By the end of this workshop, participants will gain insights into the complexities of endpoint selection and acquire practical strategies to optimize endpoint selection.
12:00-1:00 Lunch Break & Networking
1:00 pm Enhancing Translational Validity Through Animal Models in Ophthalmic Gene Therapy Research
Synopsis
Robust preclinical research is essential for ensuring the safety and efficacy of gene therapy interventions in treating
ocular diseases. This workshop delves into the challenges of current animal models, the need for innovative approaches, and the foundational role of preclinical research in advancing ophthalmic gene therapy.
Key Discussion Points:
- Leveraging Animal Models for Ophthalmic Gene Therapy Development: Assessment of disease-specific animal models like retinitis pigmentosa pigs and canine models for translational research. Exploration of challenges and opportunities associated with leveraging animal models to understand disease mechanisms and evaluate gene therapy efficacy.

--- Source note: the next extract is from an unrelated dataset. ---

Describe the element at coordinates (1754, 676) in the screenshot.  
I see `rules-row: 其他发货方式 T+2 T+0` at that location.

- Overcoming Challenges in Preclinical Model Development: Identification of suitable animal models for inherited retinal diseases and strategies for developing more predictive models. Exploration of innovative approaches such as iPSCderived cell models and larger animal models for better mimicking human ocular diseases.
- Conducting Comprehensive Safety Studies: Importance of safety studies to evaluate potential toxicity, immunogenicity, and off-target effects of gene therapy in animal models. Assessment of long-term effects of gene expression on ocular structures and function in preclinical research.

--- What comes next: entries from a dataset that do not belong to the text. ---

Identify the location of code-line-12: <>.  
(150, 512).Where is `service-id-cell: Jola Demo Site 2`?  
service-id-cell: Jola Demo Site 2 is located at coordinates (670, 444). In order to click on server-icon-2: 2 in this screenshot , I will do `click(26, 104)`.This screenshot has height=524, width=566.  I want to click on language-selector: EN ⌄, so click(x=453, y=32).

By the end of this workshop, participants will gain understanding of the challenges and opportunities in preclinical research for ophthalmic gene therapy and insights into leveraging animal models, innovative approaches, and conducting comprehensive safety studies, contributing to safe and effective gene therapy interventions for ocular diseases.
1:00 pm Navigating Regulatory Pathways for Ophthalmic Gene Therapies
Synopsis
With the evolving landscape of gene therapy and regulatory frameworks, understanding and effectively navigating
regulatory pathways are crucial for the development and approval of ophthalmic gene therapies. This workshop
provides insights into regulatory challenges, collaboration strategies, and innovative approaches to accelerate the
approval process for breakthrough ocular gene therapies.
Key Discussion Points:
- Regulatory Landscape Overview: Understanding diverse regulatory frameworks and challenges across regions. Discussing harmonization efforts and strategies for compliance with regulatory guidelines.

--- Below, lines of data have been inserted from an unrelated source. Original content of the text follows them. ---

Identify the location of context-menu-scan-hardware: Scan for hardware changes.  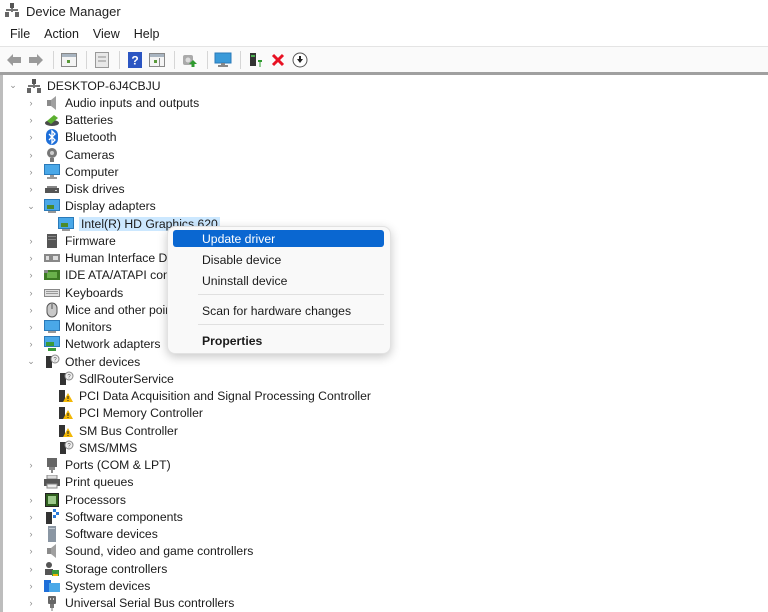
(278, 310).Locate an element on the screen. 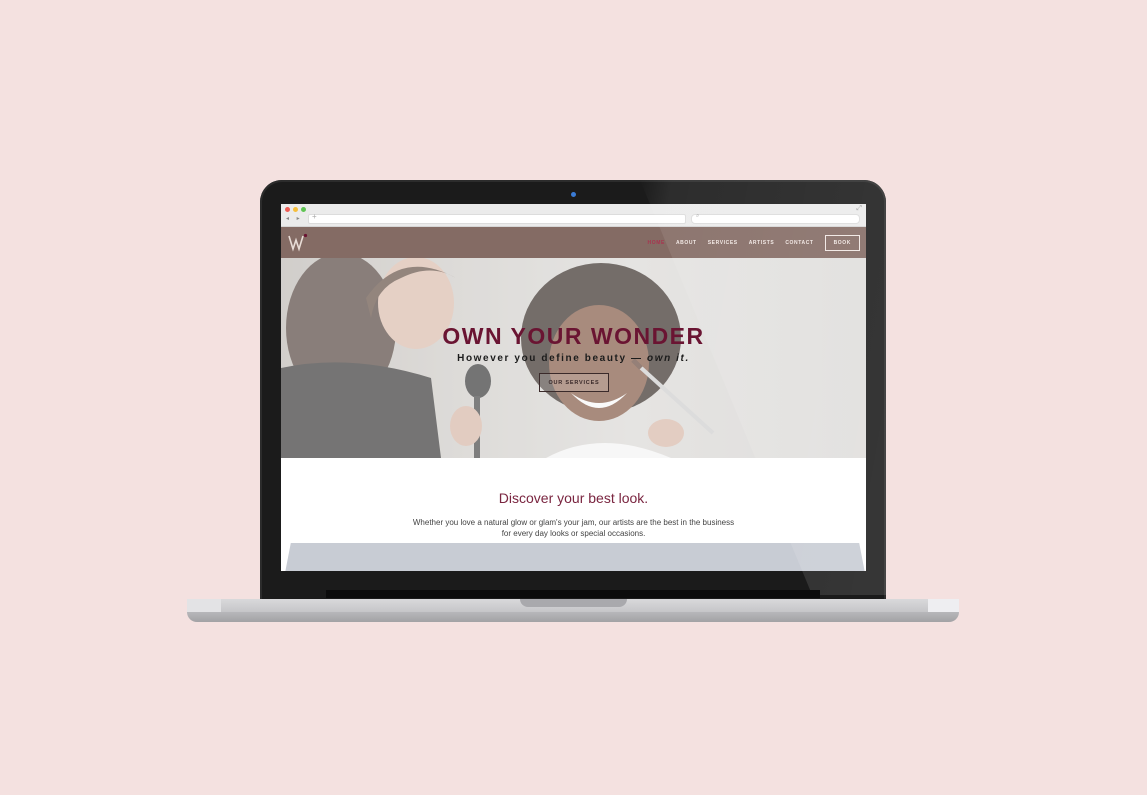 This screenshot has width=1147, height=795. maximize-window-icon is located at coordinates (304, 210).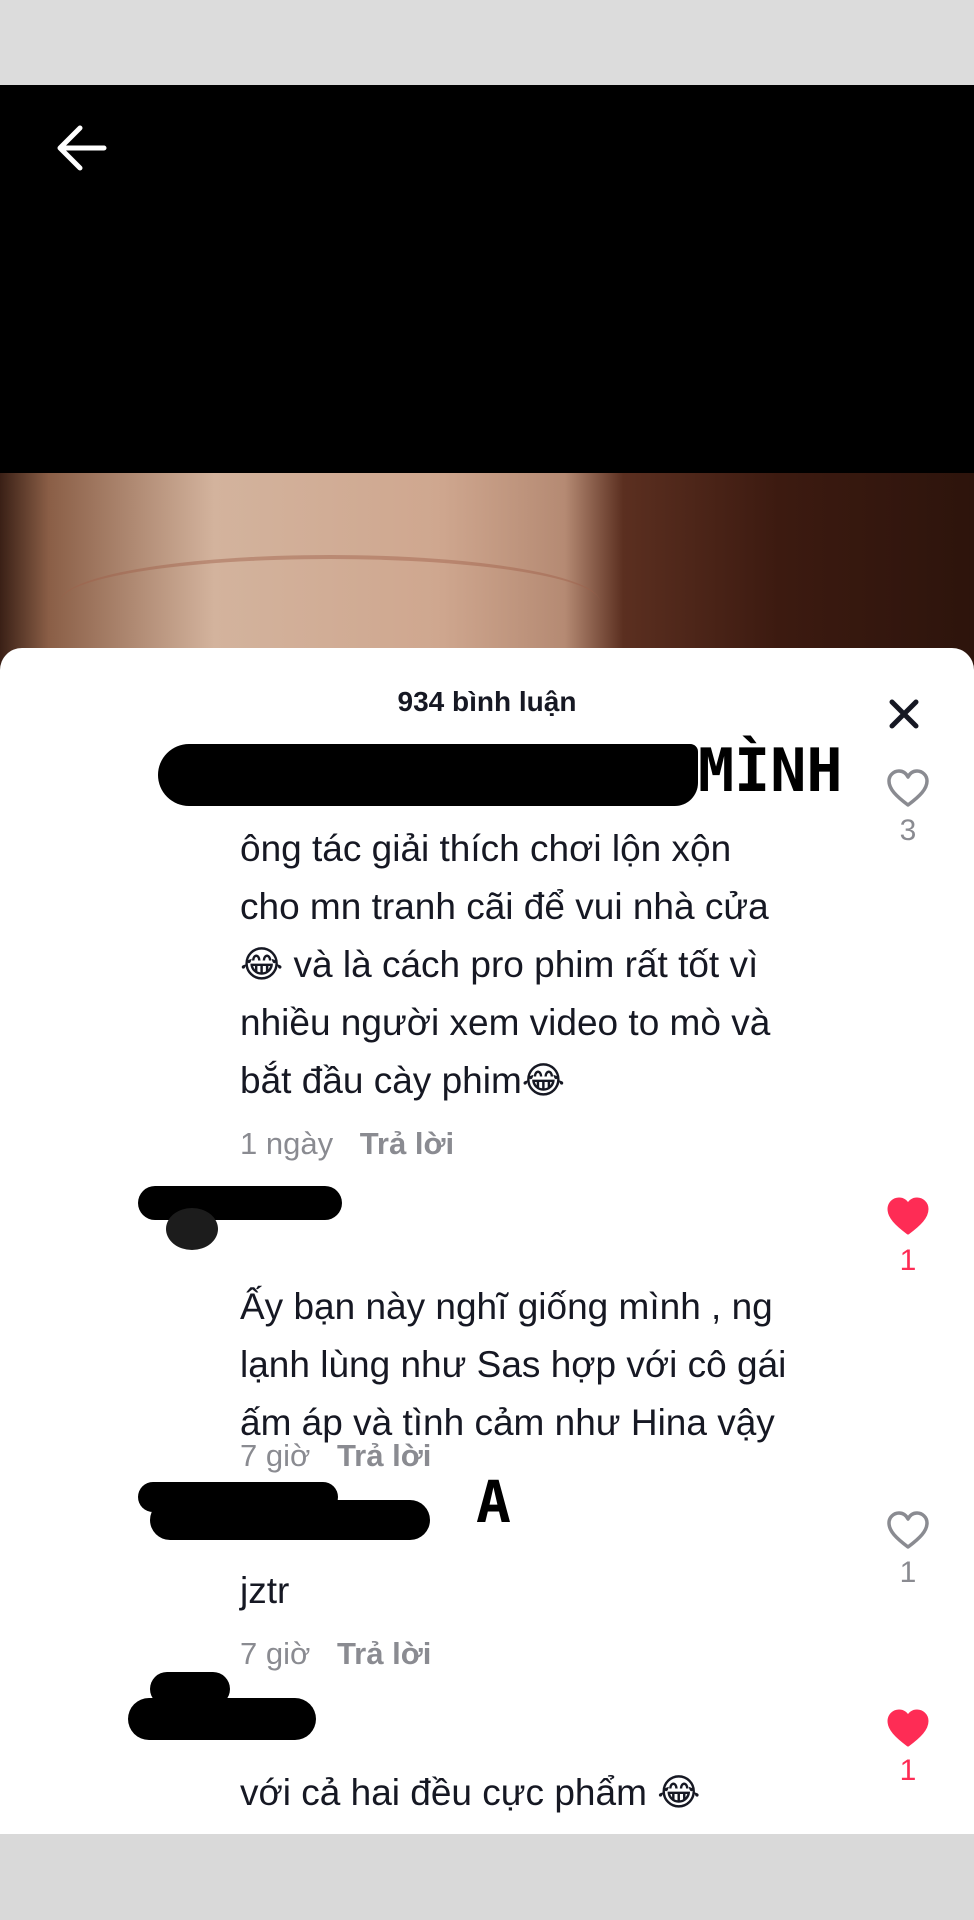 Image resolution: width=974 pixels, height=1920 pixels. I want to click on comment-text: jztr, so click(550, 1591).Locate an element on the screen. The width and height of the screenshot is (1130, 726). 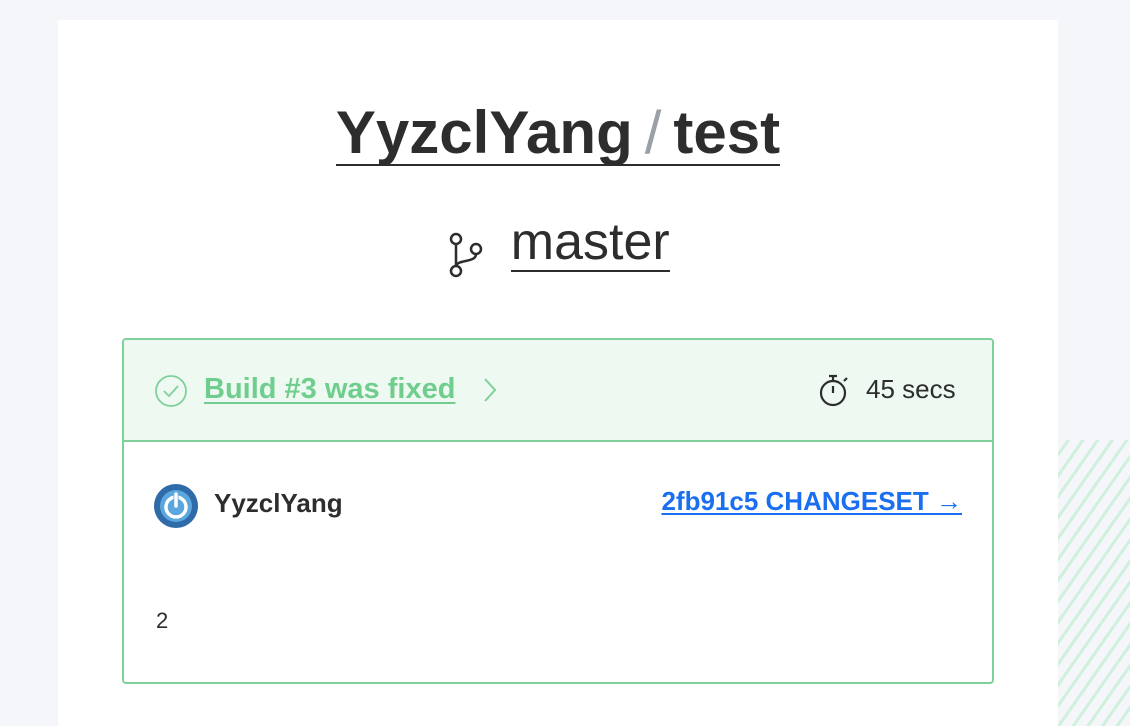
repo-title: YyzclYang / test is located at coordinates (558, 133).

- Addressing Safety and Efficacy Concerns: Highlighting complexities in long-term safety assessment and strategies for risk mitigation. Exploring translational challenges and robust risk-benefit analyses in regulatory decision-making.
- Regulatory Considerations for Emerging Technologies: Examining pathways for novel delivery platforms like suprachoroidal and subretinal systems. Discussing standardization challenges and the role of real-world evidence in supporting submissions.
- Accelerating Regulatory Approval for Breakthrough Therapies: Overview of expedited pathways and emphasizing proactive engagement with regulatory agencies.
By the end of this workshop, participants will gain an understanding of the regulatory landscape and acquire practical strategies to navigate challenges, collaborate effectively with regulatory agencies, and expedite the approval process for breakthrough ocular gene therapies.